Oil prices fluctuated during Wednesday trading as a report of lower U.S. crude inventories boosted prices and a higher dollar made the commodity more expensive for foreign traders.
Immediately following the report from the U.S. Energy Information Administration, West Texas Intermediate crude rose by approximately 0.52% to $48.28, while benchmark Brent crude oil was up 0.65%, trading at around $49.44 at 10:30 a.m. ET.
However, prices moved lower just 30 minutes later. WTI was down 0.23%, at $47.92. Brent fell by 0.37% to $48.94.
The EIA said Wednesday that crude inventories fell by 1.3 million barrels for the week ending Nov. 18.

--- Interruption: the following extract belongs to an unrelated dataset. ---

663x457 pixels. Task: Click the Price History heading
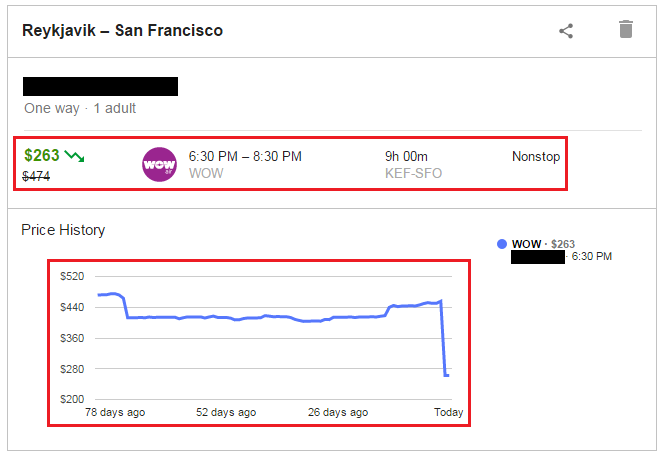63,230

That still leaves inventory at 489 million barrels, "at the upper limit of the average range for this time of the year," the EIA said in a statement.
Crude oil imports declined to 7.6 million barrels per day last week, and over the last four weeks, imports average 8.1 million barrels per day, which represents a 13.3% increase from the same period last year.
Refineries operated at 90.8% of their operable capacity last week, the EIA reported.
Gasoline inventories rose by 2.3 million barrels last week, and are "well above" the upper limit of the average range. Gasoline production decreased, averaging approximately 9.7 million barrels per day.
The ICE U.S. Dollar Index (DXY), which is a measure of the dollar relative to six foreign currencies, rose by 0.6% Wednesday to its highest in a decade. A stronger dollar makes dollar-denominated commodities, like oil, more expensive for foreign traders.